Building a Circular Porch
A curving plywood beam and laminated trim solve some of the problems associated with working in the round.
Synopsis: The author builds a circular porch supported by curved beams made from layers of plywood. Trim is also laminated from strips thin enough to make a bend.
As carpenters, our day-to-day routines are filled with straight lines and square corners—steady, predictable work. When I began to project manage a new lakefront home, I knew that our days would be far from routine. The house’s design included many of the features associated with a classic shingle style: a turret, steep gambrels, and, facing the southern exposure, an open circular porch. Experience had taught me that the round porch would be one of the more challenging parts of the house. The first trick would be to construct a circular beam with an accurate and fair curve that was strong and easy to build. There was also the matter of the trim: The design called for a substantial crown, which normally won’t bend around a curve and maintain its shape.
Curved beam sets the stage for roof framing
Once the frost-wall foundation of the porch was complete, we framed the deck and started preparations for framing the roof. The beam was really the key to the roof framing, both from a structural viewpoint and for ensuring accuracy.

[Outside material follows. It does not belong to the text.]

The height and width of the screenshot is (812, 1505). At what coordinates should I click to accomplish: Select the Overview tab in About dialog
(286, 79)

To make the six sections that comprise the beam, we first built a short, curved stud wall. The plates were laid out and cut from ¾-in. CDX; we used the first plate as a template and cut the rest with a circular saw, trimming edges with a router and a top-bearing bit. After nailing 2×6 blocking (short studs, really) between the plates on 16-in. centers, we doubled the top and bottom plates, then glued and nailed a single layer of ½-in. CDX plywood to both sides of the section. (Nails provide most of the shear strength in this box beam-like construction, but I also used construction adhesive.) The plywood ran ¾ in. higher than the top plate, making a channel for a third top plate that would tie the sections together and overlap each intersection by at least 32 in.

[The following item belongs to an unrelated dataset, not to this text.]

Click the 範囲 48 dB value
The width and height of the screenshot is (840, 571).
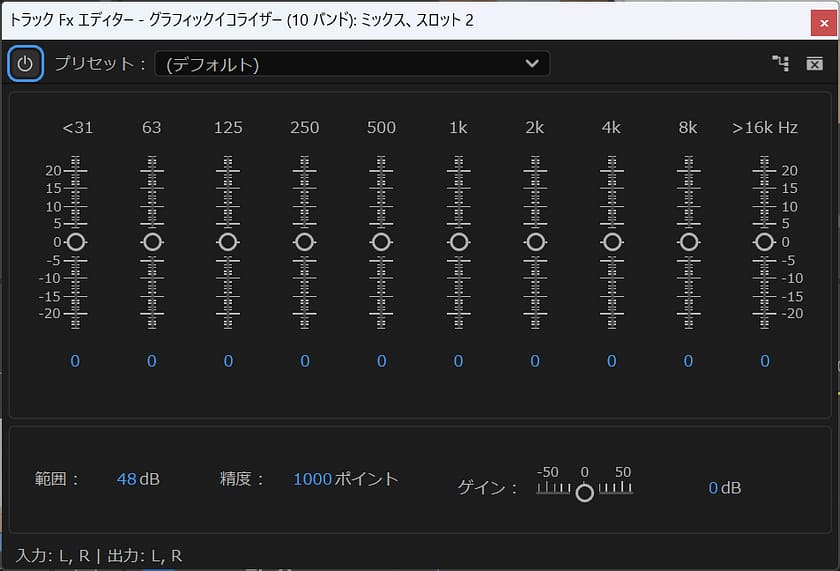pos(126,479)
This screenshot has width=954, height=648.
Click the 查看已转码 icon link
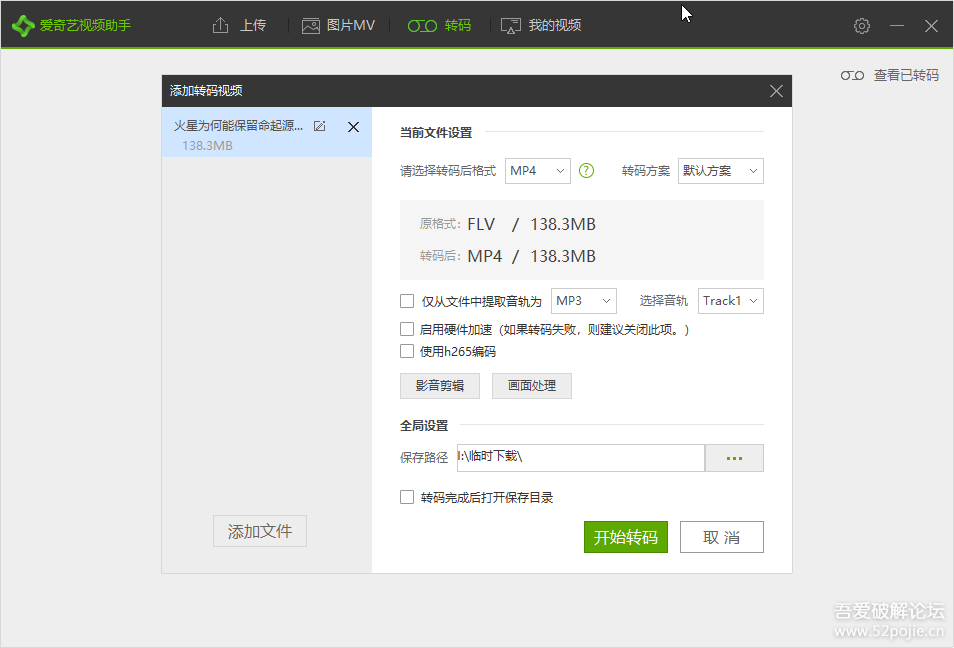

We placed two temporary posts at the column locations and set the first beam section on these posts. A third temporary post, braced on the outside, kept the beam from tipping over. After bracing a second section, we joined the sections by overlapping a third plate into the channel described above, and then we plumbed and braced the free end going around the circle.
Once the sections were all in place, we nailed five layers of 1/2-in. plywood around the outside to provide structural support for the roof, staggering the seams as we went. (The 1/2-in. plywood bent easily around the 12-ft. radius, but I would recommend 3/8-in. plywood for smaller radii.) Keeping the layers flush top and bottom was the key to providing a good bearing surface for the rafters. If the plywood started to run low, we worked it up by nailing off the bottom edge first; if it started to run high, we then nailed the top edge first.